## Exercise brief
Copy out each line of the items below that contains the word "Image".

=== Recorded information ===

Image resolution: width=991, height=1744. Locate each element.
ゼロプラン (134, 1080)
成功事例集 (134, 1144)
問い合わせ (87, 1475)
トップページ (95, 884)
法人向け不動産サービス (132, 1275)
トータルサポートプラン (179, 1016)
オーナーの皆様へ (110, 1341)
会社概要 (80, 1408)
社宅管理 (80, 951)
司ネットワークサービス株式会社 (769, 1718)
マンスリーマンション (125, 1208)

===

## Reply
Image resolution: width=991, height=1744. Locate each element.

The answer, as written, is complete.